Even if the magic offered no help to her. But then, she had been a fool to think that it might. That wasn’t the way the world worked when you were a slave.
It was nearly with relief that Briah joined the other slaves in the bowels of the ship. It was dark and smelled foul, but it was certainly more familiar to her than the strange magic that hovered above, just out of her reach.
****
None of the human cargo knew how long the voyage would take, and the men in charge told them nothing. One of the older women said their destination was an island called Erin, far to the west and north of the mainland they had just left. The boy who knew about seals pointed out that they were being given water, but no food, which hopefully meant a short journey. Briah hoped so too, as the two girls who had done nothing but cry before, were now doing nothing but retching. They couldn’t even keep water down, no matter how slowly she dribbled it into their mouths. If they didn’t reach land soon, not all of the cargo would be alive when they did.
Unlike the girls, Briah did not suffer from seasickness. Although, she reflected, the fact that she never vomited might have simply been the doing of her unborn child, unwilling to give up any morsel of nourishment, no matter how much the ship pitched and tossed. Briah kept to a damp section in the curve of the ship where a tiny sliver of light shone through from outside. She put her nose to the crack and breathed in the clean, sharp air through which the slave ship sailed, and let the rocking of the waves lull her to sleep.
****
Briah dreamed she was back in Lir’s stronghold, at the top of a hill, far from her home, where the bad men had stolen her, just after her eleventh summer. His dwelling place was huge, and all the people there lived only to serve Lir. Enough people to fill a small village, but unlike a village, there were no families here. There were men; warriors who defended the place, and kept order, and often raided the surrounding countryside. There were women who served in the fields and the kitchens by day—and in the warrior’s beds at night.
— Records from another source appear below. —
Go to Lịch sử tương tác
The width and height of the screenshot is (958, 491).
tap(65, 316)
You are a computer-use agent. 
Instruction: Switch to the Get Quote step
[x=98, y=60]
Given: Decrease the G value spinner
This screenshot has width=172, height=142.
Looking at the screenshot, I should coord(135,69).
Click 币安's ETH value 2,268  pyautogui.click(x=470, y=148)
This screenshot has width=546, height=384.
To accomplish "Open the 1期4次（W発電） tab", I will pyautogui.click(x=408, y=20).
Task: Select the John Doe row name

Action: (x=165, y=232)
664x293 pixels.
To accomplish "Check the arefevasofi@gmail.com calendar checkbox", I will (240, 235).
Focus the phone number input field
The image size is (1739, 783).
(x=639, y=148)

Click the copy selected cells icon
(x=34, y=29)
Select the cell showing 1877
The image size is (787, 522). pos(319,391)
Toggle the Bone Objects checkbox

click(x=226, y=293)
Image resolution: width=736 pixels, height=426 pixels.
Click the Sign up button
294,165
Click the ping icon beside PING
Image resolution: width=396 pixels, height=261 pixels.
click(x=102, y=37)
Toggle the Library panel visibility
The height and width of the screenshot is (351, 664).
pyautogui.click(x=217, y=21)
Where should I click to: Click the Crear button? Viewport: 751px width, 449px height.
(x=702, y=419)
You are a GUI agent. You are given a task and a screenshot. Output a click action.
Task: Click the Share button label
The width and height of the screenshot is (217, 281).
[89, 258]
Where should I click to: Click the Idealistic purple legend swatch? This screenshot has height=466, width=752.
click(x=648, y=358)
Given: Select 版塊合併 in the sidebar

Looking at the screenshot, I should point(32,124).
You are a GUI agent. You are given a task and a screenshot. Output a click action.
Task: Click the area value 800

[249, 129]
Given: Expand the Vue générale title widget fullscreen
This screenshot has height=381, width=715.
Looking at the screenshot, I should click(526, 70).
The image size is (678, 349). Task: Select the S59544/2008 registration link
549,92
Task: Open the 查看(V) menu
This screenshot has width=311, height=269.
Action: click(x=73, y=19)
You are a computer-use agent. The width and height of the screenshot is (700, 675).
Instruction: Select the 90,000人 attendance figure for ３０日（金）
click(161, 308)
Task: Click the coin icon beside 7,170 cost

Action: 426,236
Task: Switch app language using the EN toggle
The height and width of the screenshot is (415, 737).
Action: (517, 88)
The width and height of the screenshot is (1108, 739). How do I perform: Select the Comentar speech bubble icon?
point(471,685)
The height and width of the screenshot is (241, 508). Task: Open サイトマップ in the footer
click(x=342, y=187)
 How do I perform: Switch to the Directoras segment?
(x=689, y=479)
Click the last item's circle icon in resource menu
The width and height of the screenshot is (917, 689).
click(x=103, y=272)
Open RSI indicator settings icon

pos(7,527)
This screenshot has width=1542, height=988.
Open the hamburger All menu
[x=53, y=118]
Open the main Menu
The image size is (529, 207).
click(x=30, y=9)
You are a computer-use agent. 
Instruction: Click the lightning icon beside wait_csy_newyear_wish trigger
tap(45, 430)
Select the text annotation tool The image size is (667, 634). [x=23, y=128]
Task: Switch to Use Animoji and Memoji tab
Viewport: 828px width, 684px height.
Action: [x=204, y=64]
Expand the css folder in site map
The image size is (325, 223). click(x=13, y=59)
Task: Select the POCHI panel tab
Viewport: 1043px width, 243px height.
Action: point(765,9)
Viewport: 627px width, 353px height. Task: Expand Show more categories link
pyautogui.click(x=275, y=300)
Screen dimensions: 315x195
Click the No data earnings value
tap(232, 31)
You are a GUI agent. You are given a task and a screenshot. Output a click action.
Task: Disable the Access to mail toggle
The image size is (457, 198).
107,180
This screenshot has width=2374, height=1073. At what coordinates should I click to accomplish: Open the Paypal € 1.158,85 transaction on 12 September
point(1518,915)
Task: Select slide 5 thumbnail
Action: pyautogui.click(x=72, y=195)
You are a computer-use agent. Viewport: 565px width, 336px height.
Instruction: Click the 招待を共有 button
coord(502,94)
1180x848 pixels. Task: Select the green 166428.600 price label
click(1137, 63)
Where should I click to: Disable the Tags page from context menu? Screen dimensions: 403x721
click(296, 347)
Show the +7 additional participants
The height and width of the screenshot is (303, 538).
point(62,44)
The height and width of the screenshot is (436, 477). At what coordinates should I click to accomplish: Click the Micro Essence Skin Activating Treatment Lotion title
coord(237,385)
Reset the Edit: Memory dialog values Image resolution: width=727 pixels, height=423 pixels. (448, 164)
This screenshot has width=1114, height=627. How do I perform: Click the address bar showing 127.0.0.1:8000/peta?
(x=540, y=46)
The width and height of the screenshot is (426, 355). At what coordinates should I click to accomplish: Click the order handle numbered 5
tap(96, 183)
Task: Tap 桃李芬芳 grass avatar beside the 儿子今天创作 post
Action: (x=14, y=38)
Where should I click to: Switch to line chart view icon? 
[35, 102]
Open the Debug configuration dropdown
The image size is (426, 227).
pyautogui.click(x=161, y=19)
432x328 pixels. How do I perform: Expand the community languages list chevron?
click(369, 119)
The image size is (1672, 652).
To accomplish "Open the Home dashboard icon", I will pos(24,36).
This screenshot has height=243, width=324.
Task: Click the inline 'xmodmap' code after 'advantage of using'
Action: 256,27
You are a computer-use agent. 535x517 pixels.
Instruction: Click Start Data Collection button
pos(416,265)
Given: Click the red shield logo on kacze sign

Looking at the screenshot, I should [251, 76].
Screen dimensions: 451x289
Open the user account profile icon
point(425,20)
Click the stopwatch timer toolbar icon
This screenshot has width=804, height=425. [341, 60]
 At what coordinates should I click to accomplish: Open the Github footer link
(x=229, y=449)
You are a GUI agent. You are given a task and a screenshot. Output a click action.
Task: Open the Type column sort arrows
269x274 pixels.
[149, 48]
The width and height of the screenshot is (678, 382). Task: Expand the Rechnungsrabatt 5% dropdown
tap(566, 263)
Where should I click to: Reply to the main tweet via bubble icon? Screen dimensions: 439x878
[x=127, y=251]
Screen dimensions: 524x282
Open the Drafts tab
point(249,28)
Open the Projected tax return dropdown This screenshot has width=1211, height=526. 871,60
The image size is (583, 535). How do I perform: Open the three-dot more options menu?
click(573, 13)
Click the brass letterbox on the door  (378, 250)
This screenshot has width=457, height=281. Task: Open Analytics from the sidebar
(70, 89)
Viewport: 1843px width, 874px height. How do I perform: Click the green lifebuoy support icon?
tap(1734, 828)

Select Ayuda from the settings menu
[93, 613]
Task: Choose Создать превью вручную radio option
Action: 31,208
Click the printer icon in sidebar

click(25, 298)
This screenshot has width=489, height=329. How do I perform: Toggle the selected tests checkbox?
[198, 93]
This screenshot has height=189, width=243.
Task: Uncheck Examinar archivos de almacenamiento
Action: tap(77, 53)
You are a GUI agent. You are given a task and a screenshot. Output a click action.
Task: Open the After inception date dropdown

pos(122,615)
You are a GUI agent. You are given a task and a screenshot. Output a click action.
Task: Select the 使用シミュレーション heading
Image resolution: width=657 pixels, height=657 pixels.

And there were children. So many children. And their only purpose was to amuse Lir. Some of his games she did not understand at first. All of them were frightening. When she first arrived, the others told Briah that Lir was a god; that it would be her honor to serve him for the rest of her life.
Briah tried to wake up, but once again, she was back in Lir’s chambers, finely carved furniture draped in seal fur, terrifying images cast in gold and silver, looking down from the walls. “Now Briah, you have to try harder,” said the black-haired man with eyes like bottomless wells. His voice was soft, almost gentle as he mocked her. “You know you’ve been my favorite longer than any other. But you know what will happen once I grow tired of you.”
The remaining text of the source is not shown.